### MATERIAL PROVIDED:
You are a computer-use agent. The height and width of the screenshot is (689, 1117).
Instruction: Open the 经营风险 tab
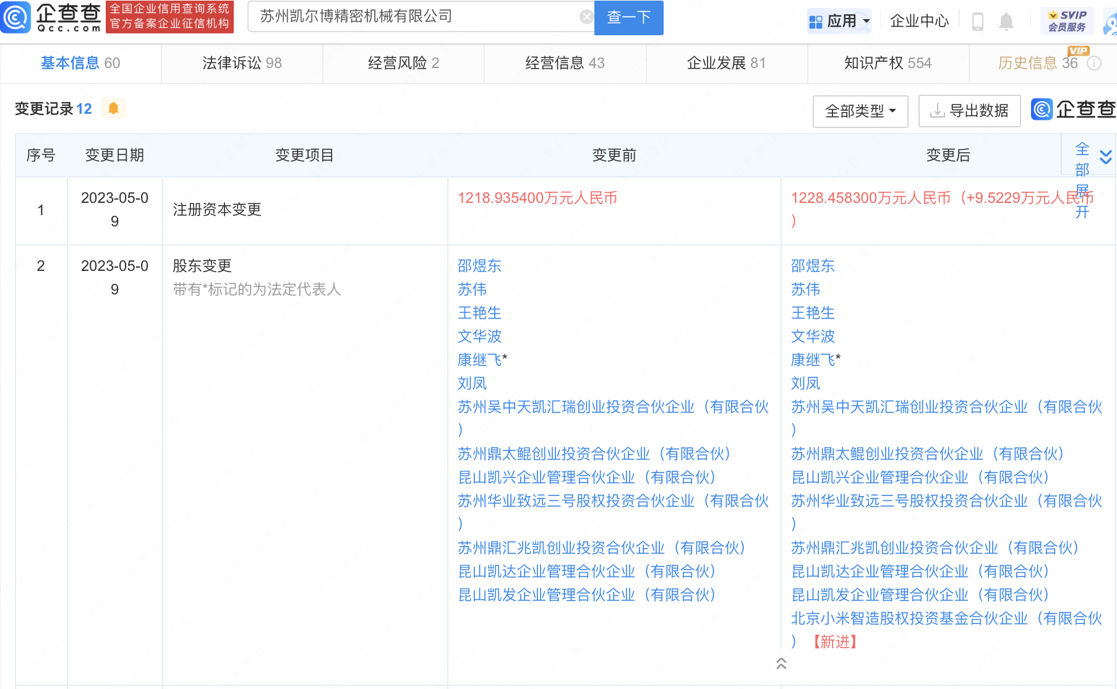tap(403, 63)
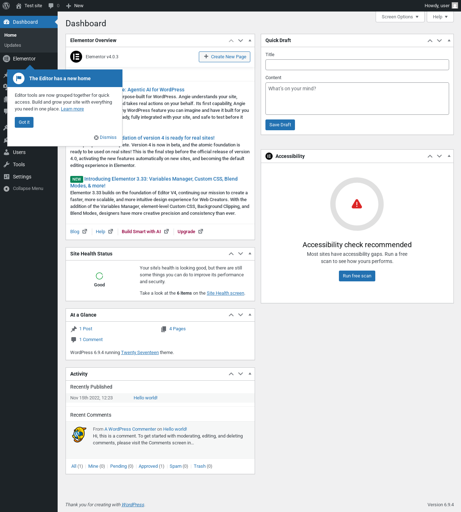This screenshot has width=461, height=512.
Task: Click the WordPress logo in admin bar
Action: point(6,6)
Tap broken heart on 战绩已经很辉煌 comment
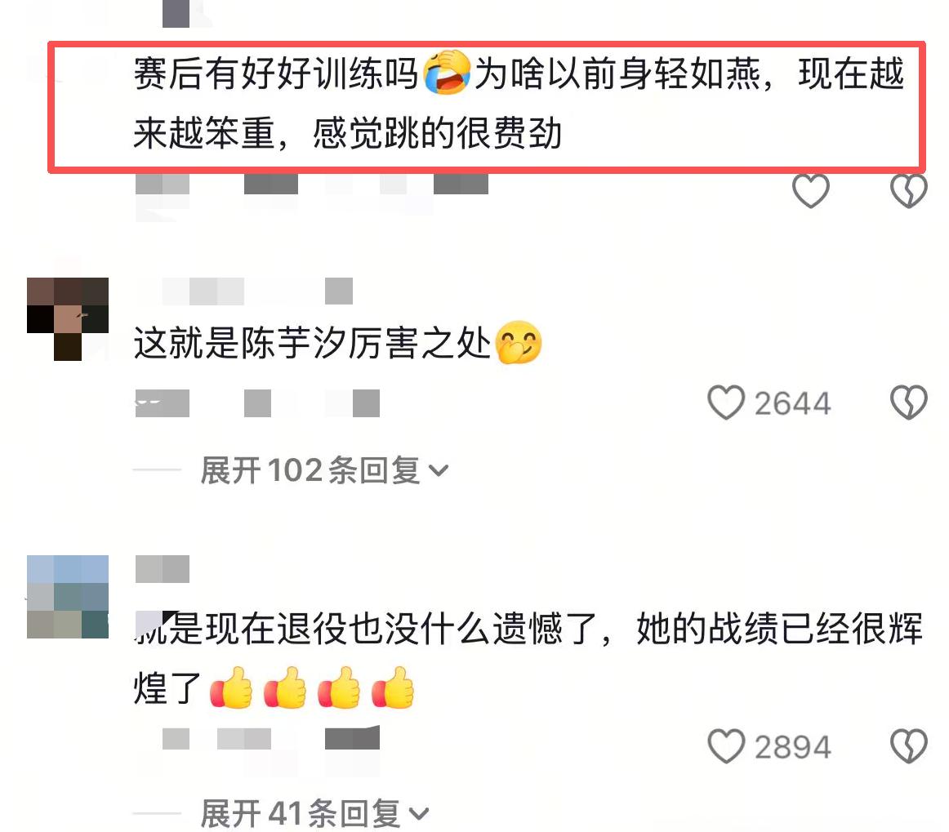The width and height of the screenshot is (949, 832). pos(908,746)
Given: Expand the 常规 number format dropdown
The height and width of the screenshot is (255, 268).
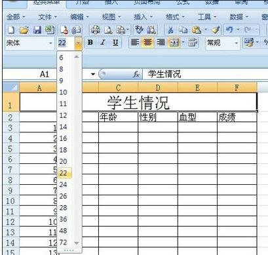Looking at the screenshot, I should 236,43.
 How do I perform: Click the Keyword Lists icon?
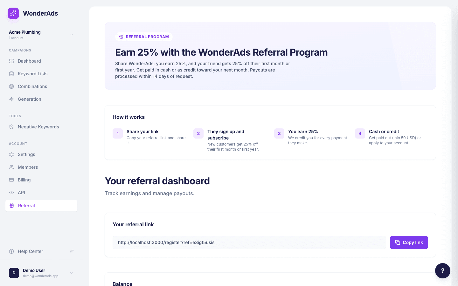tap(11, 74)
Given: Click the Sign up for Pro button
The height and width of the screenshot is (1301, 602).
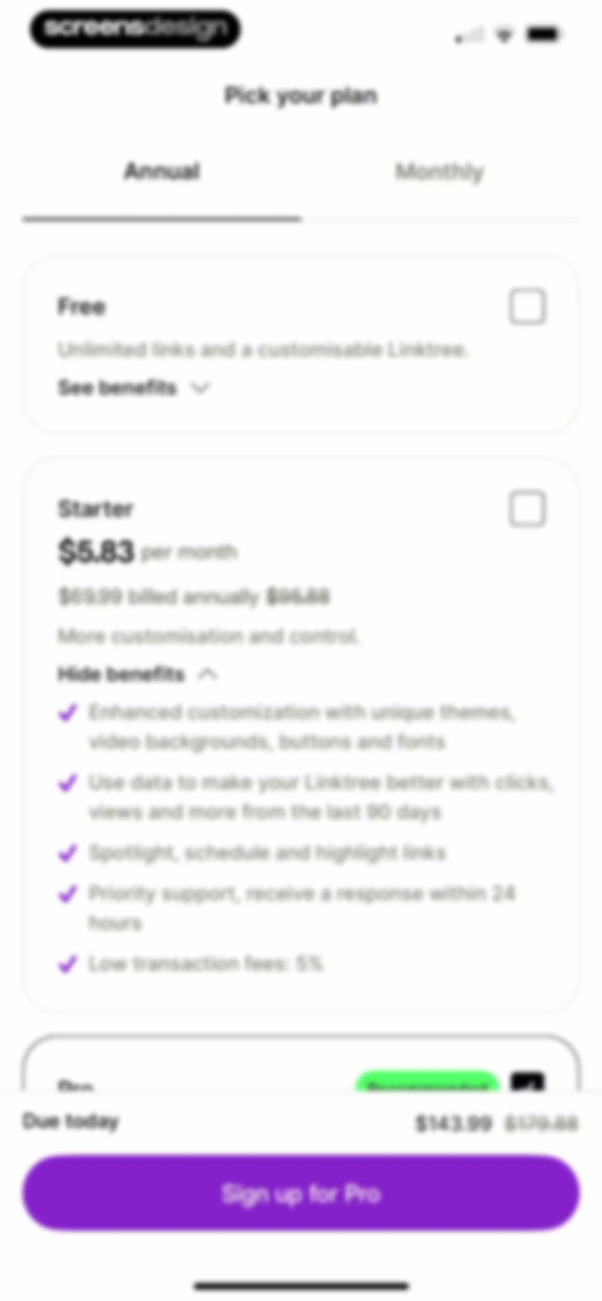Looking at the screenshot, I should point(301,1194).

==

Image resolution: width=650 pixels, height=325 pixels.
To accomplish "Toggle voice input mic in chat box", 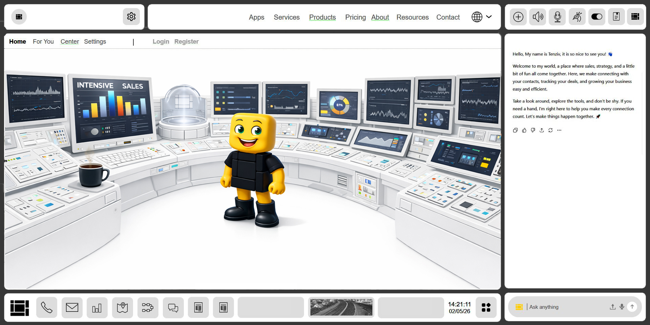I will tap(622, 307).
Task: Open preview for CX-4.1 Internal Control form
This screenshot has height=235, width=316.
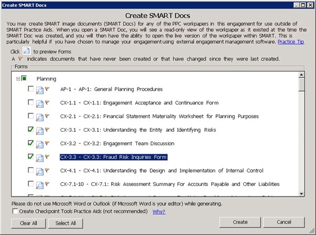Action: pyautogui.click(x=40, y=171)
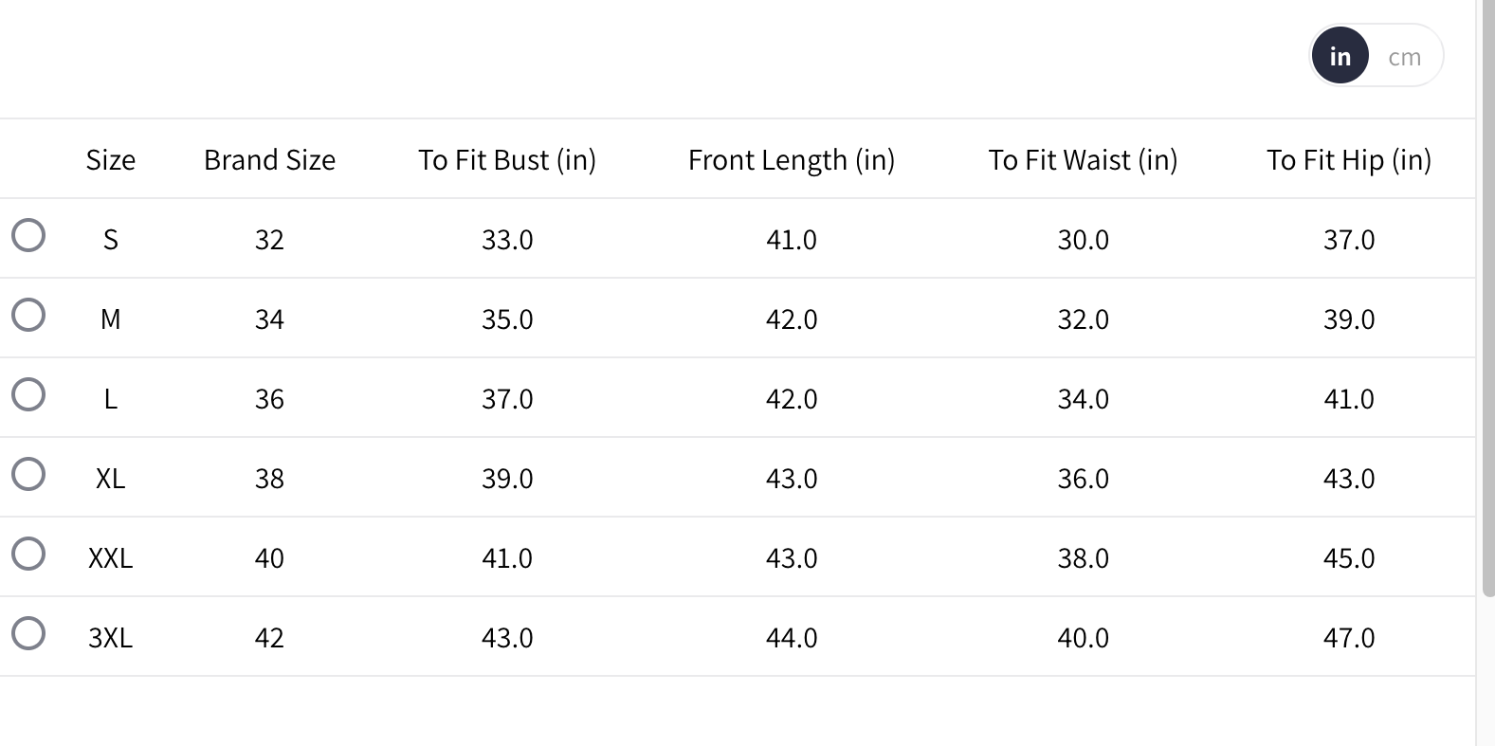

### WHAT YOU NEED TO DO:
Your response should be made up of the lines in the data that contain the word "Given".

### SOLUTION TO THE EXERCISE:
Given: Expand the 常规 number format dropdown
Given: Click the Sign up for Pro button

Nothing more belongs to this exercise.